* **ЗАДАНИЯ**:
(a) Ответьте по отрывку о стихотворении «Ничья»:
(i) Вдоль какой улицы совершает свой променад герой?
(ii) Что делает «другая» за мостом?
(iii) Кто, согласно метафорическому прочтению, скрывается за «другой»?
(b) Переведите на английский предложение из отрывка о стихотворении «Ничья»: «По-видимому, все-таки имеется в виду ничья между героем и «другой», имеющей успех по ту сторону моста».
(c) Продолжите отрывок о стихотворении «Ничья» после его последнего предложения.

* **ФРАГМЕНТ СТРАНИЦЫ**:
▼▼▼

Загадкой для меня осталось название текста «Ничья» (как и то, почему оно стало названием всей книги). Что обозначает слово «ничья»? Если это существительное, то между кем и кем ничья: между героем и той, «другой», или между героем и прохожими, маскирующимися почитателями? Если это местоимение, то к кому оно относится: опять-таки к «другой» или к мосту (ничья земля)?

Ничья

Когда плыву я Привокзальной
И что-то тёмное на мне –
Успех имею колоссальный,
А если светлое – вдвойне.

Но как, собаки, наловчились
Скрывать восторг и прятать взгляд.
Где лицемерию учились?
Где криводушия физмат?

Ведь ясно ж, хроники скандальной
Стяжал все первые места
Мой променад вдоль Привокзальной,
Ну, то бишь слева от моста.

Вот за мостом, я полагаю,
Триумф не очевиден мой —
У них другой… верней, другая
Зовёт кота, идёт домой.


По-видимому, все-таки имеется в виду ничья между героем и «другой», имеющей успех по ту сторону моста. Но дальнейших возможных интерпретаций от этого меньше не становится. Если рассматривать стихотворение в свете всего сборника, то кажется, что речь идёт о человеке с наивным восприятием мира, который на пустом месте придумывает себе забаву и превращает обыкновенный моцион в состязание, при этом вновь деля окружающее его пространство на две части: своё и чужое.

Метафорически так может описываться жизнь и её предел, тогда за «другой» скрывается Смерть, а за мостиком – переход из одного мира в другой. Название «Ничья» в таком случае истолковывается как жизнеутверждающее: человеку нет доступа на ту сторону, но здесь и сейчас он властвует безраздельно, так и более пессимистически: мы осуждены топтаться в своём загоне, не имея права, сил или чего-либо ещё пройти через мост и обрести успех там.

▲▲▲

* **ИСХОДНЫЕ ДАННЫЕ**:
▼▼▼

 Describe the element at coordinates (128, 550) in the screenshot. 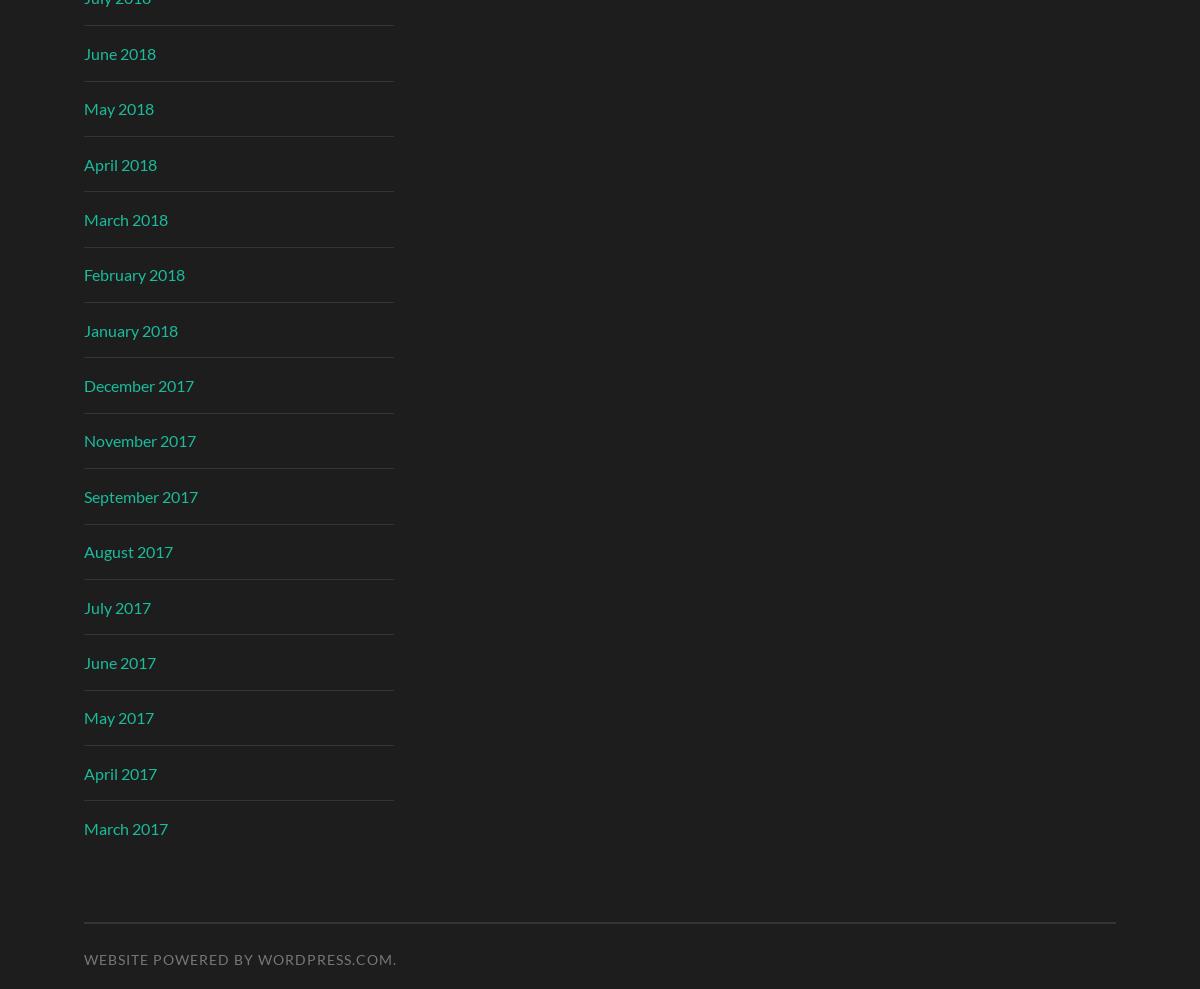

▲▲▲

* **ОТВЕТЫ**:
(a)
(i) Вдоль Привокзальной.
(ii) Зовёт кота и идёт домой.
(iii) Смерть.

(b) Apparently, what is meant after all is a draw between the hero and the "other one," who enjoys success on the far side of the bridge.

(c)
Таких тёмных мест в книге достаточно, одним из них можно назвать стихотворение «Аналогия», вокруг которого развернулась живая дискуссия. Андрей Пермяков написал интересный разбор текста, привлекая философский аппарат («Новый мир», № 7, 2017). Однако, как кажется, элемент вчитывания дополнительных смыслов в этом случае был довольно высок. Пермяков породил самодовлеющий анализ, оторвавшийся от своего объекта, хватающийся в нём только за определенные зацепки, которые позволяют игнорировать текст в целом. Это в чём-то напоминает разбор «Дыр бул щыл», когда сам процесс комментирования становится интеллектуальным аттракционом для комментатора, забывающего в определённый момент об исходном тексте.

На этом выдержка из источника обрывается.